33. The method of claim 23, wherein the at least one antigen is derived from a protein from a peanut.

34. The method of claim 23. wherein the oligonucleotide comprises a nucleotide sequence selected from the group consisting of: 5' TCAACGTT 3'. 5' GACGTT 3'. 5' AGCGTT 3' , 5' AACGCT 3', 5' AACGAT 3'. 5' TCAACGTT 3'. 5' GACGTT 3'. 5' AGACGT 3', 5' AACGCT 3'. 5' TGACGTT 3'. 5' TAGACGT 3'. 5' TAACGCT 3'. 5' TCGTCGTTTT 3'. and 5' TCGTCGTTTTGTCGTTTTGTCGTT 3'. wherein CpG dinucleotides are unmethylated.

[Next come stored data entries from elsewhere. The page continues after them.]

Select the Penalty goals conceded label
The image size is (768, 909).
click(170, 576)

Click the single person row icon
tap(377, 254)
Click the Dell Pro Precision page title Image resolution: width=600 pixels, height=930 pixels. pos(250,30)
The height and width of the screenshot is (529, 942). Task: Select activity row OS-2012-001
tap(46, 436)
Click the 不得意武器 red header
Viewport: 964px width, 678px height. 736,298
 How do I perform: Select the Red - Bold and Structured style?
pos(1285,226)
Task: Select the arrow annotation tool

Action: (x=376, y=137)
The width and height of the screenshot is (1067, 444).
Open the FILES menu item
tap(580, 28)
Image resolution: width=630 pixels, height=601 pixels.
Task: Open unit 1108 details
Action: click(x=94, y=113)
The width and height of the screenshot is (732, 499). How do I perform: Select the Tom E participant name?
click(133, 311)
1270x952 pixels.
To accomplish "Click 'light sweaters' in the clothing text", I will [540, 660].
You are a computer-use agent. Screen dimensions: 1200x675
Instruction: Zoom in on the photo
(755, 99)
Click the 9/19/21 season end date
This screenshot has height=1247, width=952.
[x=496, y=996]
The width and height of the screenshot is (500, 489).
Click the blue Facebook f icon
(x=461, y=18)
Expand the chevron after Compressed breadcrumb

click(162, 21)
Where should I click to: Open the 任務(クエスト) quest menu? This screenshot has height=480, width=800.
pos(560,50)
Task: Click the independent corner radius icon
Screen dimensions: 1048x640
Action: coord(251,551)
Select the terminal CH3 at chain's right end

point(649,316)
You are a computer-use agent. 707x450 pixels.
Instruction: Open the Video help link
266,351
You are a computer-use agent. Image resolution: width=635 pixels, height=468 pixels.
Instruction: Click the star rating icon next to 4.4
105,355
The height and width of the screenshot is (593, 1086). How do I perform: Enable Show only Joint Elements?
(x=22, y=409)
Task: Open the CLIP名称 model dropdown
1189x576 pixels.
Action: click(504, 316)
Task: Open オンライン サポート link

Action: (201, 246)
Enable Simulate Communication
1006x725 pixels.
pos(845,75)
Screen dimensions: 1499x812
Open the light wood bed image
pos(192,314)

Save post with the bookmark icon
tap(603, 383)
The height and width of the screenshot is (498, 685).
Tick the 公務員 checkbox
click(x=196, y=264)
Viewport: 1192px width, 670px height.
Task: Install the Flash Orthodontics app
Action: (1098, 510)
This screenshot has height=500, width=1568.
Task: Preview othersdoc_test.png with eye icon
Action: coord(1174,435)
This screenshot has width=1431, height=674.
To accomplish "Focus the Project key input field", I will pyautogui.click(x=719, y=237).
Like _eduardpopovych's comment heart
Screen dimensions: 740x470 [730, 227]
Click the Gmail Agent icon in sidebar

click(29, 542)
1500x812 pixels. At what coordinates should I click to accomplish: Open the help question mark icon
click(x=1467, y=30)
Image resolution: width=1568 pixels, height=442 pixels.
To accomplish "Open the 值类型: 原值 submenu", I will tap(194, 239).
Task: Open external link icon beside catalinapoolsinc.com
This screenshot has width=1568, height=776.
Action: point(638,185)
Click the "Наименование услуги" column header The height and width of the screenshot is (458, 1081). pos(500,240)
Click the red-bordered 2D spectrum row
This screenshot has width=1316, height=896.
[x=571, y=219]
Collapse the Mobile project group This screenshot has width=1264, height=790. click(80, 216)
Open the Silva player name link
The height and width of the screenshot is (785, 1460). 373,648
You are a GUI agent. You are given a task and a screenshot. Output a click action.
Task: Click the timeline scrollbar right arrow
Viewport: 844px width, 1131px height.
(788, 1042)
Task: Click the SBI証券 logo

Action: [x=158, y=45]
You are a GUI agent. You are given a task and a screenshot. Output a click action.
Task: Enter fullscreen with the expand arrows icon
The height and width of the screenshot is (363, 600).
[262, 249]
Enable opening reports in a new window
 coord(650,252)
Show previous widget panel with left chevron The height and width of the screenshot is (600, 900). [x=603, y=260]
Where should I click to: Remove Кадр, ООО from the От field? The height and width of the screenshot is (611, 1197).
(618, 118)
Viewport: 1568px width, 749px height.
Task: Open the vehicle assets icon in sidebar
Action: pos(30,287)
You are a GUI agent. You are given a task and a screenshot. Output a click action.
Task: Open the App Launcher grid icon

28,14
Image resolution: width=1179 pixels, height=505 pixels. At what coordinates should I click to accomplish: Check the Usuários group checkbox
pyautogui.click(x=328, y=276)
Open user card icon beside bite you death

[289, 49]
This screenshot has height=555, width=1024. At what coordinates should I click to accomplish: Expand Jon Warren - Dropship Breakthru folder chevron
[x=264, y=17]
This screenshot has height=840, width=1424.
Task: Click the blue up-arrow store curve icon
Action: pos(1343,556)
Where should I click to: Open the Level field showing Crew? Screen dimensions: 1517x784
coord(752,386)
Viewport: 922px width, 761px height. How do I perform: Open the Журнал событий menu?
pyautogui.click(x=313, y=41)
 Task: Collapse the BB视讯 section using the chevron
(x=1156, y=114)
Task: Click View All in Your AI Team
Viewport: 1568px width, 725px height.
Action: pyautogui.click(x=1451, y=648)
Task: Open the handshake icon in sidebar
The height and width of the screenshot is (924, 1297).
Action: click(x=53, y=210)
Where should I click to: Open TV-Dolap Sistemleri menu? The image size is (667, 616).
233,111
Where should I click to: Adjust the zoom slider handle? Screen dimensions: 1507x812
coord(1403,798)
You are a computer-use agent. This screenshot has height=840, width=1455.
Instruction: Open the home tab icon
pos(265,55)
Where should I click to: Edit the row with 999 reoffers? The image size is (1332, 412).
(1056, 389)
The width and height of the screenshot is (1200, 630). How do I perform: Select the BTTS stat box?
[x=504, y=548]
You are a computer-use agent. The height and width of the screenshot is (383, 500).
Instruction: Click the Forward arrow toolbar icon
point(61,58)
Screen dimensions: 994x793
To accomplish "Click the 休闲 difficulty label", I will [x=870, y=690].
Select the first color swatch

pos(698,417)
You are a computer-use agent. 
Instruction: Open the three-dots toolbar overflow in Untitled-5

35. The method of claim 23, further comprising: iii) administering to a second individual. a) an oligonucleotide comprising a sequence 5' purine-purine-C-G- pyrimidine-pyrimidine 3' wherein C and G are unmethylated; and b) a peptide. polypeptide or protein that is non-allergenic; and iv) administering to the second individual a composition comprising at least one antigen.

36. The method of claim 23, further comprising administering to an individual a composition comprising at least one antigen, wherein the antigen is different from the antigen in step ii).

37. A pharmaceutical composition comprising: i) an oligonucleotide comprising a sequence 5' purine-purine-C-G-pyrimidine- pyrimidine 3' wherein C and G are unmethylated; and ii) at least one antigen derived from an allergen that causes anaphylaxis.